Records drawn from a dataset:
○ ○ ○ ○ ○

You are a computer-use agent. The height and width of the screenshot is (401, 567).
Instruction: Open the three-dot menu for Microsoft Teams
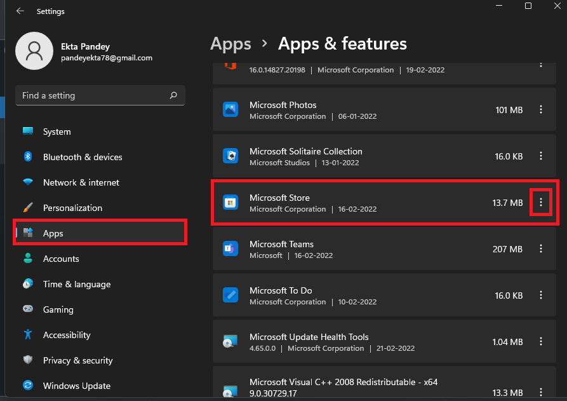[x=541, y=249]
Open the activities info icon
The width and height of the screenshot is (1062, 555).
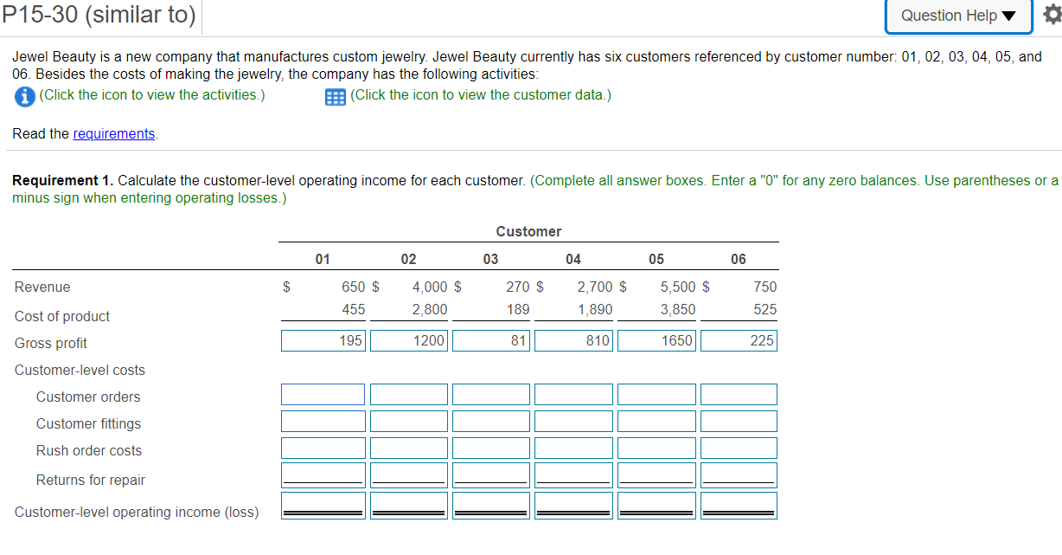click(23, 95)

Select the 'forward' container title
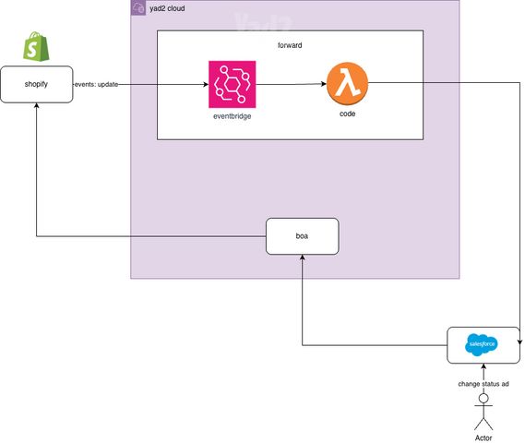pos(290,45)
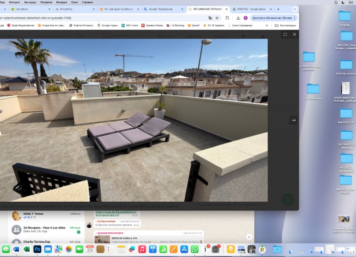356x257 pixels.
Task: Open Chrome downloads icon
Action: (x=238, y=18)
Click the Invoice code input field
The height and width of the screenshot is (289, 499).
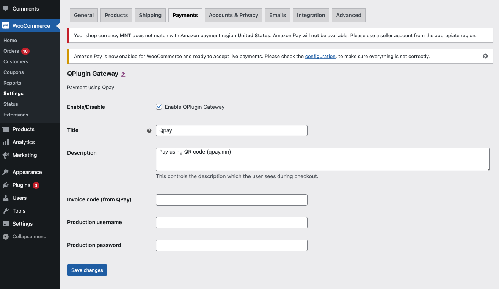pyautogui.click(x=232, y=200)
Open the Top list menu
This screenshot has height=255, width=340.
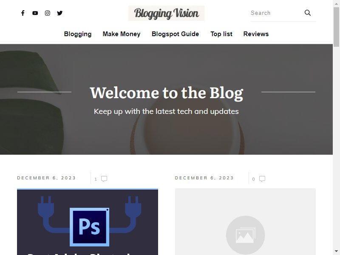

○ ○ ○ ○ ○

PROBLEM TO SOLVE
Exactly as written, copy the entries above without their pictures.

SOLUTION
You are a computer-use agent. The height and width of the screenshot is (401, 567).
Instruction: Open the three-dot menu for Microsoft Teams
[x=541, y=249]
Open the activities info icon
The width and height of the screenshot is (1062, 555).
click(23, 95)

Select the 'forward' container title
pos(290,45)
356x257 pixels.
Task: Open Chrome downloads icon
Action: (x=238, y=18)
Click the Invoice code input field
The height and width of the screenshot is (289, 499).
pyautogui.click(x=232, y=200)
Open the Top list menu
This screenshot has height=255, width=340.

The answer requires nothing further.